The university’s current IT woes look set to last well into 2022. This was made clear by Jan-Willem Vermeulen, crisis team manager, at yesterday’s joint meeting of the Staff Council and the Executive Board.

The team identified a total of 98 technical problems, Vermeulen said, 60 of which he believes have now been tackled. He expects the rest to be resolved by the end of December. “But after that, there are still a substantial number of issues that will need to be addressed,” Vermeulen cautioned.

Improving system coherence

Those issues have to do with the usability of the best-of-breed systems that VU Amsterdam rolled out last summer, Vermeulen explained. To cut a long story short, in addition to the Mars system, the university also launched the Digital@VU environment, which according to Vermeulen deserves the label “best of breed”: the best that money can buy. Many of the current problems have arisen because – in Vermeulen’s words – “the coherence between these systems is in need of improvement” – adding that this could take anything between six and nine months to achieve.

“That came as a shock,” said Staff Council chair Henk Olijhoek in a post-meeting discussion. “Things are worse than I thought. Soon the crisis will be resolved, but we will still be stuck with the consequences.”

The human touch

The technocratic approach to the IT problems has rubbed some members of the Staff Council the wrong way. “I’ve missed the human touch in all this,” said Staff Council member Daan van Leeuwen, himself an IT employee. Eric-Jan Hartstra summed it up as “a disgrace”. Executive Board member Marcel Nollen’s comment that the choice of the new systems was prompted by the desire for more ‘self-service’ and that this is bound to generate a bit more work did not go down well with the Staff Council in an organisation where managers often grumble that they have to “click around 38 times” just to enter something in the system.

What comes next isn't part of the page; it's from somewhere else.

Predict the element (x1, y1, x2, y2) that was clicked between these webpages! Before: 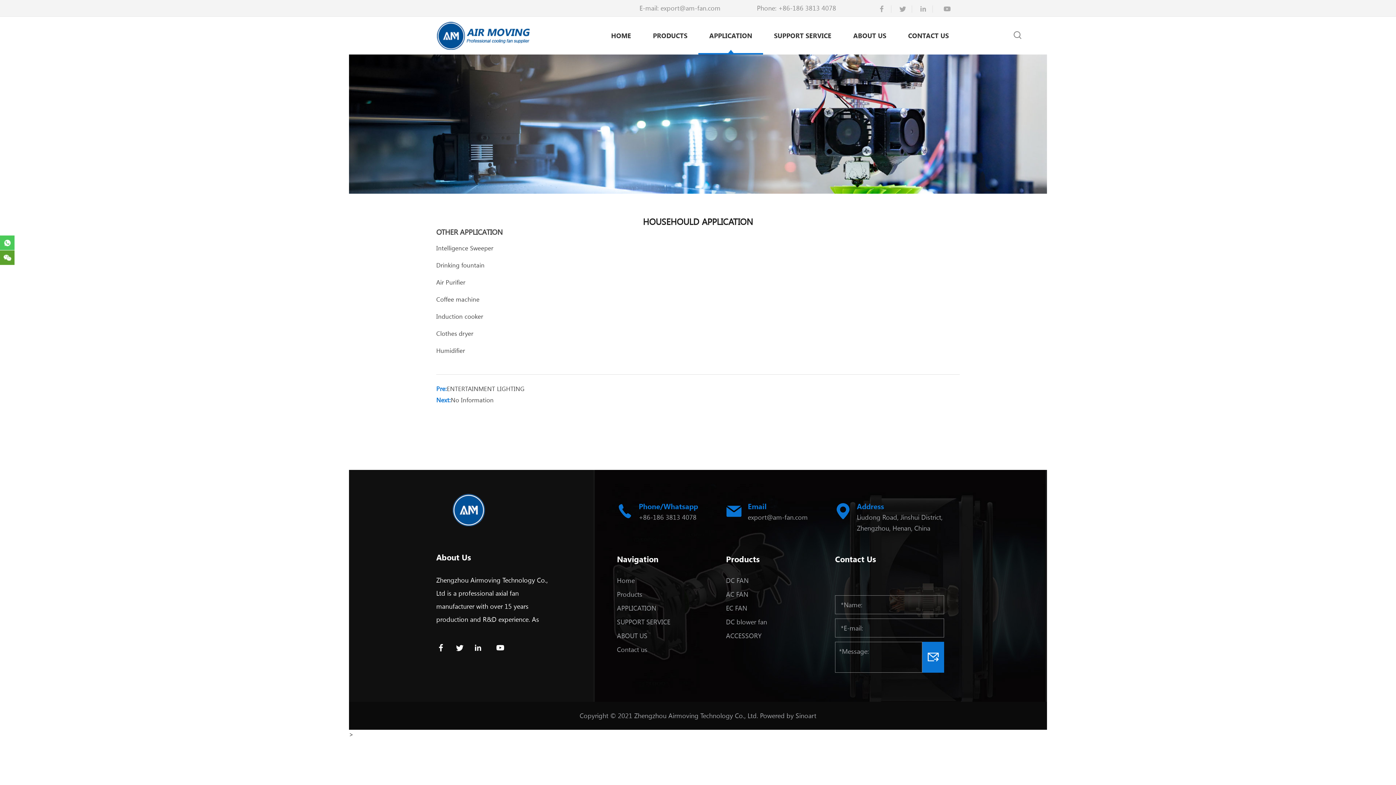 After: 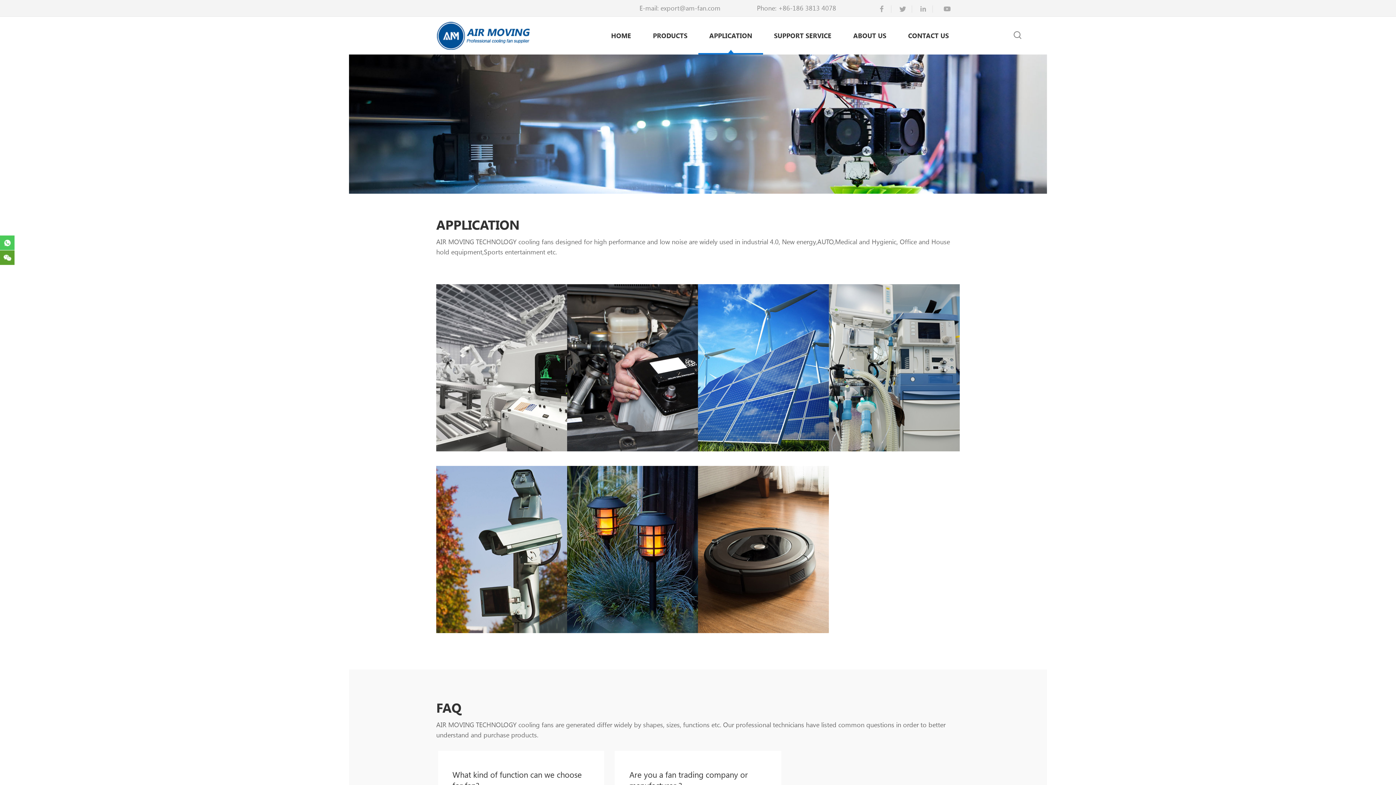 Action: label: APPLICATION bbox: (698, 16, 763, 54)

Nollen appeared to be on the defensive again in response to a new letter from the Staff Council to the Executive Board, which included a call for an independent investigation to ‘get to the bottom of how this could have happened’. Nollen said the current problems were the result of choices made “two and a half, or three years ago.” He bears ultimate responsibility for the IT project as portfolio holder for Operations and Finances, having succeeded Marjolein Jansen to take up the position in October 2019.

But the crucial decisions about Mars were taken after Jansen’s departure by a steering committee that consisted of the Executive Board and departments including HRM, Finance and the Corporate Real Estate and Facilities.

Astounding lack of understanding

In the meantime, many employees have been left high and dry. Some of them have had duties taken out of their hands by the suppliers of the new software, resulting in a situation where staff and students are still without a VUnet ID – the gateway to a VU email address and access to the university’s digital environment.

Meanwhile, the crisis has also made a dent in relations with the Academic Centre for Dentistry Amsterdam (ACTA) – a joint faculty with the University of Amsterdam. Staff there say that during a Zoom session to discuss the problems, the Executive Board showed an “astounding lack of understanding”.